I'm still in shock, she was so young and I just can't believe
that I'll never hear her laugh again, how could she just leave?
Now I'm here all alone, seeing my kids cry because they miss her,
my heart aches, my eyes are a little dimmer, and yet I'm still a believer.
I know and believe that all things happen for a reason,
I just wasn't ready for this to be her season!
What went so wrong in her life, what was she going through?
I was her best friend, why didn't she tell me? I wish I knew.
Not a day will go by that I don't think of her beautiful face
or how sad I am that nothing could ever fill this empty space,
this space that is inside of me, yearning for her hugs and kisses,
Her personality was unique; it's her that my heart achingly misses.

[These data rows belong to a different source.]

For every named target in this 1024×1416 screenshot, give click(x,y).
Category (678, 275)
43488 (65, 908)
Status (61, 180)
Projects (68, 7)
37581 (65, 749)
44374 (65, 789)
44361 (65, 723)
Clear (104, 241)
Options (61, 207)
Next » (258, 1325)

First my grandpa, then my dad, and now her?
I'm so confused that with each death, my faith somehow gets stronger.
And yet I am still scared for tomorrow to come,
I don't want another tragedy, my desire is to curl up and suck my thumb
I want to cry for hours and rock myself to sleep,
but somewhere inside of me, I continue to find my strength.
I have to be strong for my family, my daughter and sons,
so I'll get up in the morning and pray, my face turned to the sun,
thanking Him for taking my sister to a much better place.
I know I'll get to see her again someday, these thoughts I will take
with me when I retire with tears at the end of the night,
as I blow a kiss up to her in heaven, and say goodnight.